ÖLÜMDEN KAÇARKEN MEZARLIĞA SIĞINANLAR


TV haberlerinde deprem bölgesindeki bir mezarlığa çadır kuran depremzedelerle konuşan muhabirin, yerleşmek için neden burayı seçtiniz sorusuna;
“Hasarlı evimize giremiyoruz ama hırsız girer diye korkuyoruz, en yakın burası olduğu için yerleştik” diye cevaplıyordu erkekler.
“Başka yer yok muydu, burası düzlük diye mi tercih ettiniz? diye muhabir kurcalayınca:
“Burası bize uygun, mezar sorumlusu da Allah razı olsun bize izin verince yerleştik” diyorlardı.

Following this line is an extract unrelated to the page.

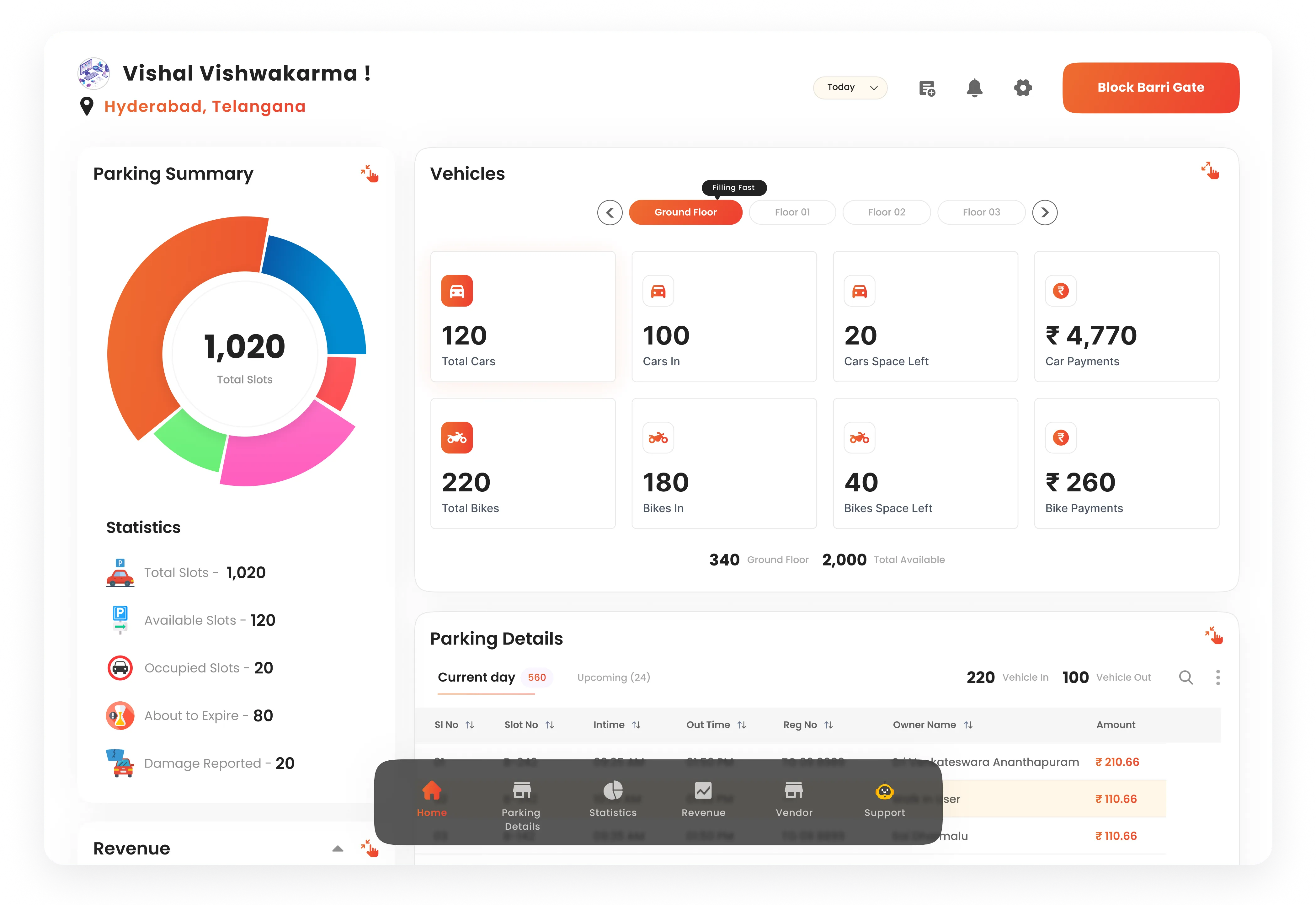Viewport: 1316px width, 905px height.
Task: Click the Block Barri Gate button
Action: [1150, 87]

Bu arada basan karanlıkla daha ürkütücü olan bu alanda evde sohbet edercesine yan yana oturan kadınlardan birine muhabir:
“Burada yaşamaktan korkmuyor musunuz? diye sorduğunda,
“Hayır, çünkü mezarlarda yatanlar hep yakınlarımız” diye cevaplaması, durumu nasıl normalleştirdiklerini gösteriyordu.
Başka bir kadın uzun süre suskun baktıktan sonra:
“Aslında korkuyoruz ama yapacak bir şey yok” derken, muhabir mikrofonu küçük bir kız çocuğuna çevirip korkup korkmadığını sorduğunda: çocuk,
“Korkuyoruz annem korkma diyor, babam da korkma diyor sonra geceleri köpekler de havlıyor ama babam nöbet tutup bizi koruduğu için korkmuyoruz” diyordu.
Çocuğun güvenlik duygusu belli ki en çok bu söz ve tavırlarla sağlanıyordu.
Soru sırası kendine gelen mezarlık sorumlusu da, verdiği izni iyilik yapmanın memnunluğuyla sanki kendi evini açmış gibi anlatıyordu.
Gerekli olanların yapıldığı söylenmesine karşın organizasyon eksikliğiyle zorluklar içinde kalan bu yurttaşların çaresizlikten tetiklenen yaratıcılıklarıyla adeta film setine dönen gerçek yaşamlarını da haberlerden biri olarak izledik.
Önemli olan devlet yetkililerinin bizim acı ve çaresizlik empatisiyle kişisel yardımların yetmediğini görükten sonra diğer habere geçtiğimiz gibi davranmayıp bu felaketi acil dikkat gündeminden çıkarmaması.